Further text messages from my friend today (btw she didn't answer or return calls or texts yesterday).
Me: I absolutely must talk 2 u today.
Friend: Please calm down, I got ur msg after midnite. Then I looked and u called at 9am. Almost like you didn't really want me to answer. I am takin my med n I'll call u when i'm done.
Me: But I texted u after and it would be nice if u didn't assume I was irrational. If you would like 2 call me after that would be nice.
Friend: Also, I know ur hurt n I understand y. I really don't mean to hurt u!
Me: I want 2 believe that u want 2 be my friend and that u are not trying 2 hurt me. I think that I have been more than understanding and sympathetic and I've done all in my power 2 try 2 be there 4 u and show u how much u and our friendship means to me.
Friend: It would be great if instead of trying to believe it that you could. but i know that's hard.
Me: Its only hard because I don't feel it from u and have only had glimpses of it 4 a long time.
Friend: Our friendship means the world 2 me, its just hard 4 me 2 show that right now.

##########

STATED PROBLEM A
In the message exchange, at what time does the friend say the call came in?
STATED PROBLEM B
Duplicate the part of the message exchange starting at "Friend: Please calm" and ending at "know that's hard.".

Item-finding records
##########

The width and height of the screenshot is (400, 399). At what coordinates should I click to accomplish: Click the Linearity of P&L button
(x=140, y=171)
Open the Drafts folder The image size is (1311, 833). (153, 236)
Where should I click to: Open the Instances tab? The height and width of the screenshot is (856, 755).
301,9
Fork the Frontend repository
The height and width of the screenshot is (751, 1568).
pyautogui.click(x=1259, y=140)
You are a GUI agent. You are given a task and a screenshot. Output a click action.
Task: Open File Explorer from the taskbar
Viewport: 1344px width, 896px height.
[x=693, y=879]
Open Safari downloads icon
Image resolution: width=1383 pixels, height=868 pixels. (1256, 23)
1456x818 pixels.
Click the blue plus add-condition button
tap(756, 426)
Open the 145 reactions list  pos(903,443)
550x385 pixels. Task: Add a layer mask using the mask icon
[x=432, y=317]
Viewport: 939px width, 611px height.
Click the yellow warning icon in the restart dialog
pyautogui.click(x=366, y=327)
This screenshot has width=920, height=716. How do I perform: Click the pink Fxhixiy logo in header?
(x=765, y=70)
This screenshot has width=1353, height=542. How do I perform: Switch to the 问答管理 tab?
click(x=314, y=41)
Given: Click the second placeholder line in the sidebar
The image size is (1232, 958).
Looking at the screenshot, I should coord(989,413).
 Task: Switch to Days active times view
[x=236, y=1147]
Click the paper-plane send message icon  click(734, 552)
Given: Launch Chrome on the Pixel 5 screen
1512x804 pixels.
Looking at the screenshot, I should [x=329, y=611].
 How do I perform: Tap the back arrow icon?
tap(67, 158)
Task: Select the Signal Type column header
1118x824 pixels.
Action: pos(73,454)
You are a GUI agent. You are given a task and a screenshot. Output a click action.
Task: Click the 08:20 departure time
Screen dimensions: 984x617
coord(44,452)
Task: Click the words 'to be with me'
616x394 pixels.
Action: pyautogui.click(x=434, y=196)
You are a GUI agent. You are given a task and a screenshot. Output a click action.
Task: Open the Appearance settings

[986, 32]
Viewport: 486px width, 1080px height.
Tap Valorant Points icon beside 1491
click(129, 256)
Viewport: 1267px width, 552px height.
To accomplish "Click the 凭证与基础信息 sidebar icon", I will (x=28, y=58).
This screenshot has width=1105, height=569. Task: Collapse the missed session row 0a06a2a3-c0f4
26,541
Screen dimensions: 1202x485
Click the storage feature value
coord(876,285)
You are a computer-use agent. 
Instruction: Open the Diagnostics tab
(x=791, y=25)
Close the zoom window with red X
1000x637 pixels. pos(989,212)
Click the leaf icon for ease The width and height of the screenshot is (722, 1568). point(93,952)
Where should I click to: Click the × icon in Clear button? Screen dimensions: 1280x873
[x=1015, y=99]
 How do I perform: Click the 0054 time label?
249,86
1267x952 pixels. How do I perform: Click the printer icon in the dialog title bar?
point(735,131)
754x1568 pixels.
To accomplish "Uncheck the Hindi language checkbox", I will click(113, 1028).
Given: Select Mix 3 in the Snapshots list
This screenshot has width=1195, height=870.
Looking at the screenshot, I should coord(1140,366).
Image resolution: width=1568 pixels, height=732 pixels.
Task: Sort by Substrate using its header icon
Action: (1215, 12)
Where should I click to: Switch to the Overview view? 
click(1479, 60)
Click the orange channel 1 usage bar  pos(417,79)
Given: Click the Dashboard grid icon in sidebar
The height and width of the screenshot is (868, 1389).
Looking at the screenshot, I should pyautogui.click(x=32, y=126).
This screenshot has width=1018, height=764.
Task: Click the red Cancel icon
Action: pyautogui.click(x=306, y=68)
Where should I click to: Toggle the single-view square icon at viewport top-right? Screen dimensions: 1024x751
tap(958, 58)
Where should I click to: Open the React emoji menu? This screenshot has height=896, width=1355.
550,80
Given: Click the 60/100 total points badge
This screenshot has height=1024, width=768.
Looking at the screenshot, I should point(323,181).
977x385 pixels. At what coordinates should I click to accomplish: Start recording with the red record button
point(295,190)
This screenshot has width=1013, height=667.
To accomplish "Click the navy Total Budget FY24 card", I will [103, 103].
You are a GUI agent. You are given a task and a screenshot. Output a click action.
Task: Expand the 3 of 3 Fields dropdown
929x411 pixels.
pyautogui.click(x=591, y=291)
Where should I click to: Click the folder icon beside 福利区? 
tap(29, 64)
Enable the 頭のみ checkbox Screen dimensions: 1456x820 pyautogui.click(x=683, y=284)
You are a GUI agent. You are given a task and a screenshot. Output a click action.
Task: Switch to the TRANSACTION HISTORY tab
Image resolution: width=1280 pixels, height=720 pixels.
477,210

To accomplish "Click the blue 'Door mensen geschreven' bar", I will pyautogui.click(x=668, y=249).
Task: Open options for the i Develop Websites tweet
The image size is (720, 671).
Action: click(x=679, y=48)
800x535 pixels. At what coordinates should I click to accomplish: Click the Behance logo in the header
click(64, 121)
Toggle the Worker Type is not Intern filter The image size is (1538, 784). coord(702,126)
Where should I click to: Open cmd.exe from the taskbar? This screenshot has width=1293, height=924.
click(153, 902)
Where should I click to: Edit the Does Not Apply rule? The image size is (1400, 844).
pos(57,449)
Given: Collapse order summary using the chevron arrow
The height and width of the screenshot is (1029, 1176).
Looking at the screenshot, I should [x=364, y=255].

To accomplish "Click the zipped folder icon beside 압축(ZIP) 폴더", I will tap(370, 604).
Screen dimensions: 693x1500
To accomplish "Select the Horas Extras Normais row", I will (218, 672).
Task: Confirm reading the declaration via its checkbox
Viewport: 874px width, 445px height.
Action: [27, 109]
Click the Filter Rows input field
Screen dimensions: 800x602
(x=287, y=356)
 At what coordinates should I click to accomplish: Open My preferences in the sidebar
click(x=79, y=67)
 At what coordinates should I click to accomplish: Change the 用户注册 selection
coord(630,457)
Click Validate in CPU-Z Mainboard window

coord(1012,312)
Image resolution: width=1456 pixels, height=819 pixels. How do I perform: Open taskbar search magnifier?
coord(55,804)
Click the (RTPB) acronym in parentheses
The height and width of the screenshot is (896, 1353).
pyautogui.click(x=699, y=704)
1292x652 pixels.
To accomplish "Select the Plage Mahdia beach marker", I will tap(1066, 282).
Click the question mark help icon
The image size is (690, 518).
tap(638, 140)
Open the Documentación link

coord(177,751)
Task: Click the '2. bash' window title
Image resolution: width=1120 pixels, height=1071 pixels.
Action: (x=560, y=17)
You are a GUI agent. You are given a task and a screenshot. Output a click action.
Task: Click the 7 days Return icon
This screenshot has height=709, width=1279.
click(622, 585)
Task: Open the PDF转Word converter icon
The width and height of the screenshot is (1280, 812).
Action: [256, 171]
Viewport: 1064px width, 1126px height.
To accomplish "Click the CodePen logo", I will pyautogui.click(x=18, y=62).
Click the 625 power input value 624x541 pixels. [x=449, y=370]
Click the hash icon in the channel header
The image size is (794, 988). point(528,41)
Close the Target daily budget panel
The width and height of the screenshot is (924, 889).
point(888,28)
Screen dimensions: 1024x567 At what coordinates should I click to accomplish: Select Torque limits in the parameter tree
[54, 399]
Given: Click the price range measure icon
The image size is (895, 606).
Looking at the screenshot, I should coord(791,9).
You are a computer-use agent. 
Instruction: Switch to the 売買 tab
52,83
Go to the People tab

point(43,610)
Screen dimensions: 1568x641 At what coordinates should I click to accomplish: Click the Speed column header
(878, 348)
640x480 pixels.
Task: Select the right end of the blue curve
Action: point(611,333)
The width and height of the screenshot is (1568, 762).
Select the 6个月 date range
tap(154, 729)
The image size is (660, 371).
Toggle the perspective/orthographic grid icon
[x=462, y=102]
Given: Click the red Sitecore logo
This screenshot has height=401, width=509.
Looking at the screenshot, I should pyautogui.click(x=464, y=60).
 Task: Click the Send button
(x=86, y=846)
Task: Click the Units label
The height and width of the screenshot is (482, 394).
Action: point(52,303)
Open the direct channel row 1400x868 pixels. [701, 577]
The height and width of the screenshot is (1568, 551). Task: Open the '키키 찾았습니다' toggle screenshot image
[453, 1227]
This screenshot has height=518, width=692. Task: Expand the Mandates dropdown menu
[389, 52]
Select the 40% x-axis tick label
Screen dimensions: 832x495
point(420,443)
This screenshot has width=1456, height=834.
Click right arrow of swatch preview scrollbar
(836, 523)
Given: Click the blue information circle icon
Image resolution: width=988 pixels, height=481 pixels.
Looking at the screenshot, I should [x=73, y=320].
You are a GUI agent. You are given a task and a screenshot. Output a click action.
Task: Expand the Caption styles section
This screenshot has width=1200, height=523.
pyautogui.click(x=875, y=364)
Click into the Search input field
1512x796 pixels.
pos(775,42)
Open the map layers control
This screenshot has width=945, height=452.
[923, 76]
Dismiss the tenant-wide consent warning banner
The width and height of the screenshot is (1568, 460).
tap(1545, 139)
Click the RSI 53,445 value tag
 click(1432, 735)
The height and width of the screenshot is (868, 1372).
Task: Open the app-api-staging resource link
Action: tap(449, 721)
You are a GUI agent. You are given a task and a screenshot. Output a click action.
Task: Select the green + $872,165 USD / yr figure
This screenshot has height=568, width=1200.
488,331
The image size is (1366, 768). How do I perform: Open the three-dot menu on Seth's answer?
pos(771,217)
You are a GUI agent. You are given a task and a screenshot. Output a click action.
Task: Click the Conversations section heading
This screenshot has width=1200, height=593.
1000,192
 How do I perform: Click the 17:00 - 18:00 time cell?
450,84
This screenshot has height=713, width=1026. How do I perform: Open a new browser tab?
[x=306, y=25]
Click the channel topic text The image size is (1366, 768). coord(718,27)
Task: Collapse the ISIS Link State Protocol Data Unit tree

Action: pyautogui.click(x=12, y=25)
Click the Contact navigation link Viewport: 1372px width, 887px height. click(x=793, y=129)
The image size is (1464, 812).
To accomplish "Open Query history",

##########

OUTPUT A
At 9am.

OUTPUT B
Friend: Please calm down, I got ur msg after midnite. Then I looked and u called at 9am. Almost like you didn't really want me to answer. I am takin my med n I'll call u when i'm done.
Me: But I texted u after and it would be nice if u didn't assume I was irrational. If you would like 2 call me after that would be nice.
Friend: Also, I know ur hurt n I understand y. I really don't mean to hurt u!
Me: I want 2 believe that u want 2 be my friend and that u are not trying 2 hurt me. I think that I have been more than understanding and sympathetic and I've done all in my power 2 try 2 be there 4 u and show u how much u and our friendship means to me.
Friend: It would be great if instead of trying to believe it that you could. but i know that's hard.